§ EXERCISE DIRECTIONS
Reproduce the data below with "icon" changed to "button" and every other character left as it is.

§ MATERIALS PROVIDED
....

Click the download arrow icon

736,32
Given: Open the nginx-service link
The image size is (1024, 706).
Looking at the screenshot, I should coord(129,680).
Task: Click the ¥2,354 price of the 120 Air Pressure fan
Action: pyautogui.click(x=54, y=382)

....

§ ANSWER FOR THIS EXERCISE
Click the download arrow button

736,32
Given: Open the nginx-service link
The image size is (1024, 706).
Looking at the screenshot, I should coord(129,680).
Task: Click the ¥2,354 price of the 120 Air Pressure fan
Action: pyautogui.click(x=54, y=382)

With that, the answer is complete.